--- WHAT IS BEING ASKED ---
Among the records below, find each line that includes the string "axis" and copy it.

RECORDS SHOWN below:

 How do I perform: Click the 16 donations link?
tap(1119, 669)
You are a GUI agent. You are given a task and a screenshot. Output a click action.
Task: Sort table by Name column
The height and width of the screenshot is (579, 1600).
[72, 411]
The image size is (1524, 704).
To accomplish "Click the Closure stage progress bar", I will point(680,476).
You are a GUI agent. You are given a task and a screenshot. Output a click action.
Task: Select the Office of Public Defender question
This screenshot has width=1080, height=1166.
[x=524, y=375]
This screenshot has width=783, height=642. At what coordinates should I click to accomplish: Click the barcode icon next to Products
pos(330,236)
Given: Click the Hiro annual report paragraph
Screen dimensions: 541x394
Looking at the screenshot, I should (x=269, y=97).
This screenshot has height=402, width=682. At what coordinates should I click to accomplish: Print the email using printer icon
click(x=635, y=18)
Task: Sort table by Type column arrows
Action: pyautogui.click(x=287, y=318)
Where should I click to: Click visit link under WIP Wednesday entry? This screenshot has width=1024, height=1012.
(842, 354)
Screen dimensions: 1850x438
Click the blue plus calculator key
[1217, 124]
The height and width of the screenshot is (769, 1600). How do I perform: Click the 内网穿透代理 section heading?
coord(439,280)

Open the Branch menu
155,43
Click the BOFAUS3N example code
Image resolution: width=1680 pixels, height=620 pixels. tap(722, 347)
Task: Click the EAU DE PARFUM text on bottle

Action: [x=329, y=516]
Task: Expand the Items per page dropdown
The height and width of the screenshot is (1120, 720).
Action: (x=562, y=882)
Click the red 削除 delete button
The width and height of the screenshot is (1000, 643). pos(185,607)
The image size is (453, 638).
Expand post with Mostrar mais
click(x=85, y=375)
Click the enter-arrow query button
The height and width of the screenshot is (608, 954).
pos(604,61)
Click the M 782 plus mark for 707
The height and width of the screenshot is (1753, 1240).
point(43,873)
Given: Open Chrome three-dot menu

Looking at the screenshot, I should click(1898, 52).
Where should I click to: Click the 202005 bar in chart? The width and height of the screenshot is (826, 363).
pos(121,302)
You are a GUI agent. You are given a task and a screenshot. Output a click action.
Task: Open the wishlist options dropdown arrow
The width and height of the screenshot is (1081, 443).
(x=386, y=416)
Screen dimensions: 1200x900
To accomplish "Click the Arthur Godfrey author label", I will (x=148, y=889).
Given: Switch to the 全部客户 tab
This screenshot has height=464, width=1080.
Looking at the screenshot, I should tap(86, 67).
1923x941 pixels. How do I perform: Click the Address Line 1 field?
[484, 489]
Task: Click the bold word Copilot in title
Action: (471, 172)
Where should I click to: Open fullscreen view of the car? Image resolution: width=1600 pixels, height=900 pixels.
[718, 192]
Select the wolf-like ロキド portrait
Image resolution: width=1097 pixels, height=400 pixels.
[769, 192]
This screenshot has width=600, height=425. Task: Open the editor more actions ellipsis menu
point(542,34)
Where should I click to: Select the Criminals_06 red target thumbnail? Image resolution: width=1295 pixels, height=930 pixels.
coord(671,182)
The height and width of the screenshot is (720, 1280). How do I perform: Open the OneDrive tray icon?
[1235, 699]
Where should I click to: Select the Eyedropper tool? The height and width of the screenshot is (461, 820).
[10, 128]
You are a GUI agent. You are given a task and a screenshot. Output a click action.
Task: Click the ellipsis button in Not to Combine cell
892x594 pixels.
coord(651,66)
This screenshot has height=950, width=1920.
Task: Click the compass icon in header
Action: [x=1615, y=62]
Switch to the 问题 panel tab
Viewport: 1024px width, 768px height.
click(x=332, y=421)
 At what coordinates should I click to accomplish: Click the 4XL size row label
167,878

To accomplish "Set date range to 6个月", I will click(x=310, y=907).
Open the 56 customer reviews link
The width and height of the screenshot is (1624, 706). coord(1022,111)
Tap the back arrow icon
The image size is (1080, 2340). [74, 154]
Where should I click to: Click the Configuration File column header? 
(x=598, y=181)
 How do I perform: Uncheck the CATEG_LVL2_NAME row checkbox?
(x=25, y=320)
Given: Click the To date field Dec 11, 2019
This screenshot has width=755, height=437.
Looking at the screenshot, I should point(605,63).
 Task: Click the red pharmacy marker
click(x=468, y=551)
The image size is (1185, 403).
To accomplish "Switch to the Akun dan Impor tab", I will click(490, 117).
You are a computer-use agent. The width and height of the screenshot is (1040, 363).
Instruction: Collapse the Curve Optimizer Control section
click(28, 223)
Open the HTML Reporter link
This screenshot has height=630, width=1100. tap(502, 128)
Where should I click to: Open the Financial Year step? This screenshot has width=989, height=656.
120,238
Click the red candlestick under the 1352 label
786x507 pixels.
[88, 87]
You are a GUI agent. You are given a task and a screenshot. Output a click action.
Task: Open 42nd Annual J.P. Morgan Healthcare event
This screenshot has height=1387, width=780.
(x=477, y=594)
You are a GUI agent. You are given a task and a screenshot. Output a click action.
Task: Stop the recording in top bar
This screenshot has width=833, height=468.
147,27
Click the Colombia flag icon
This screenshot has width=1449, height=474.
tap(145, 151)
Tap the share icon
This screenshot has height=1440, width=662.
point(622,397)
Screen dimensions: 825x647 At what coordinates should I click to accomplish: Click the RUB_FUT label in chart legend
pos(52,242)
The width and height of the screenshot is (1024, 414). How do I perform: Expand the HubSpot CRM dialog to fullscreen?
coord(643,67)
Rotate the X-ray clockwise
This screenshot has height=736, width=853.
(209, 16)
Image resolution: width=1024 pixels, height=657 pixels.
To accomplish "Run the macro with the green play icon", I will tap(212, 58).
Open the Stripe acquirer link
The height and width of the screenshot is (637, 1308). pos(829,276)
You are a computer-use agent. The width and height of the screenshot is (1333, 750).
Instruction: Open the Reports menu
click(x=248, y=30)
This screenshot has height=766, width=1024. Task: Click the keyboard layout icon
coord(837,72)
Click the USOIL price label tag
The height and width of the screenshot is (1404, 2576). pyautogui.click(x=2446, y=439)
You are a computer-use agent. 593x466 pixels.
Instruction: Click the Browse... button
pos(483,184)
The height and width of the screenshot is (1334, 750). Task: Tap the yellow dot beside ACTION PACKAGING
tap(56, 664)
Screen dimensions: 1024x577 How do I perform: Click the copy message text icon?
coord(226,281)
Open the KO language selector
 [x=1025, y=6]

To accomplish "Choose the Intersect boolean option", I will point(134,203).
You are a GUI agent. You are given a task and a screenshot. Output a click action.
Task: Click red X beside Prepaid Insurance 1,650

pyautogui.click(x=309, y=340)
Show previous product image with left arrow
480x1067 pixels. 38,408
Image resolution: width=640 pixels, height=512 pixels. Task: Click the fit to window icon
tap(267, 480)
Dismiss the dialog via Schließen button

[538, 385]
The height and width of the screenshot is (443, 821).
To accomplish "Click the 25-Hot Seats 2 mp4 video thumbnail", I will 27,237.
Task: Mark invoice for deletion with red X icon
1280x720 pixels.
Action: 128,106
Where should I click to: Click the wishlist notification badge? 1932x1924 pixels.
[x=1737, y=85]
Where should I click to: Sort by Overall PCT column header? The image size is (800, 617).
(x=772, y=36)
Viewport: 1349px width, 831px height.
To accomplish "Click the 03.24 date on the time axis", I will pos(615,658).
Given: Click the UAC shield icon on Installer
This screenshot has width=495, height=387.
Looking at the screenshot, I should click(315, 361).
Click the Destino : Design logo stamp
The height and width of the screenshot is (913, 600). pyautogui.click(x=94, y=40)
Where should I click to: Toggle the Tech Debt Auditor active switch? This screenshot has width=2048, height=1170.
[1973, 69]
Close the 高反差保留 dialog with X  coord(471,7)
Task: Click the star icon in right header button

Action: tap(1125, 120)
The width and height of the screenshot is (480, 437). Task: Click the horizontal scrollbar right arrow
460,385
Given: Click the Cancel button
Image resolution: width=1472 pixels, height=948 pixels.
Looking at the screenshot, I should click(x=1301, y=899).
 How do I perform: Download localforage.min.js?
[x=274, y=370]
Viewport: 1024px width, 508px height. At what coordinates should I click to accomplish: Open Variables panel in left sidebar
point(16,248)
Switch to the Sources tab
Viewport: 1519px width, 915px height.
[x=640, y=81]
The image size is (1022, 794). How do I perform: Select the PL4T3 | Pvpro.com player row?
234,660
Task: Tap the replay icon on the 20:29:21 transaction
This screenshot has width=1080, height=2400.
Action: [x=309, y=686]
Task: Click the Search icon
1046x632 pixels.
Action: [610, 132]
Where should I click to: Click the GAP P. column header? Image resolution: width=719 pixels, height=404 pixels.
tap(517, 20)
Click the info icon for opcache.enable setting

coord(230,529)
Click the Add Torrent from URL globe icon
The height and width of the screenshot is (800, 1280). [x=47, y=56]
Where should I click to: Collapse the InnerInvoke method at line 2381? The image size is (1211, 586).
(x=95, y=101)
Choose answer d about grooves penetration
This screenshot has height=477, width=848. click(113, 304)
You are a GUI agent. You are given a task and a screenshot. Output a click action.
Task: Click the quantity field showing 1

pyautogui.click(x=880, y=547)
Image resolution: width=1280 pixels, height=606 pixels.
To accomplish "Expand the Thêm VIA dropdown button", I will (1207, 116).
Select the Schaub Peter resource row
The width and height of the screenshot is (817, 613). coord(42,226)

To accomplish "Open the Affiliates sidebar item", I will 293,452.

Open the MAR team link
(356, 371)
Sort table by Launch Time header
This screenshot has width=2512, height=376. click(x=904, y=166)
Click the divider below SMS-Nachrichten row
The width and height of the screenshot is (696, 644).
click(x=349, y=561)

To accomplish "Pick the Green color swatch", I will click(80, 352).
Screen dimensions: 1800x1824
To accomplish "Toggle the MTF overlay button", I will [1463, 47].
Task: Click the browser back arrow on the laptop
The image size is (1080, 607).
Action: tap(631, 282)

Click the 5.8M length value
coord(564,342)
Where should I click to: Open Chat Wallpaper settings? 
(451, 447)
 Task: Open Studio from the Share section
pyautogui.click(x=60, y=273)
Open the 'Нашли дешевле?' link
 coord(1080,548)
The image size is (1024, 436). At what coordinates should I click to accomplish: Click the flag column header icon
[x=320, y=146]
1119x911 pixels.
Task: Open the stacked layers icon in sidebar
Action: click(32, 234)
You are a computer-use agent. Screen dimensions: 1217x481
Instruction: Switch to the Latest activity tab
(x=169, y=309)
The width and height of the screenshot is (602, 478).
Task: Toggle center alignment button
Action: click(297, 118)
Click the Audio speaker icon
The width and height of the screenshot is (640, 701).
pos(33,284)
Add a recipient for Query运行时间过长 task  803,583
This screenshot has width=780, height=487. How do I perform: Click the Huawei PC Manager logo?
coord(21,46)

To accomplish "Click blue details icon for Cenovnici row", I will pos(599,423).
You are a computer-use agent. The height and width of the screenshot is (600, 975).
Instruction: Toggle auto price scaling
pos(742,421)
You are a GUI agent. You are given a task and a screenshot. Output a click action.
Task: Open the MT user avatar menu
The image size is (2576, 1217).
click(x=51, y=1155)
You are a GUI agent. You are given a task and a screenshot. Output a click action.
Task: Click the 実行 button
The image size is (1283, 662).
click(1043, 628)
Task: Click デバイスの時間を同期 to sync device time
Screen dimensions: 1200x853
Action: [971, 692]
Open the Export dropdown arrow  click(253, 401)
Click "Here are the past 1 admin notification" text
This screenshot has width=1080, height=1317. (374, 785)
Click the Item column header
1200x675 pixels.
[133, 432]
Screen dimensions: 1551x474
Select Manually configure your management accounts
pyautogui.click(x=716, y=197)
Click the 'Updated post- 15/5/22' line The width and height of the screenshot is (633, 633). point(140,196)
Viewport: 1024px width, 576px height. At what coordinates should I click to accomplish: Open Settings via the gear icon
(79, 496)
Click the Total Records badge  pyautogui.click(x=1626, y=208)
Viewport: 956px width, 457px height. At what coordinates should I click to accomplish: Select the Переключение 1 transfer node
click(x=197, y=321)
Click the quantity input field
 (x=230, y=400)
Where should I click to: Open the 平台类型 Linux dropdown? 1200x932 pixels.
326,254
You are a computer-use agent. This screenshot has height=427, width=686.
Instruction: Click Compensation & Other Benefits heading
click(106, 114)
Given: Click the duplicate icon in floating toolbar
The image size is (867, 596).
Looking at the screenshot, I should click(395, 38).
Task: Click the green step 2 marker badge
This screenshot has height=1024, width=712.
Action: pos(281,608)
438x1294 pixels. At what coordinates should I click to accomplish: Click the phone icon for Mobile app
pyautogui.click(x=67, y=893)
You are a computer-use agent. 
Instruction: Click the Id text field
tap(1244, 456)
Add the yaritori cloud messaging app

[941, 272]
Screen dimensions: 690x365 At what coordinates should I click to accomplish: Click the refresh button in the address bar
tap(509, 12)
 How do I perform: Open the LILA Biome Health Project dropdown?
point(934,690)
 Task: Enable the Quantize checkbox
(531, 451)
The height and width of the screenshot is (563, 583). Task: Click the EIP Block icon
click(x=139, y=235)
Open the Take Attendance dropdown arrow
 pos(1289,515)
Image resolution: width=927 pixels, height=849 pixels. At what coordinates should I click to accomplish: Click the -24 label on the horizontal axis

End of RECORDS SHOWN.

--- RESULT FOR THIS EXERCISE ---
To accomplish "Click the 03.24 date on the time axis", I will pos(615,658).
Image resolution: width=927 pixels, height=849 pixels. At what coordinates should I click to accomplish: Click the -24 label on the horizontal axis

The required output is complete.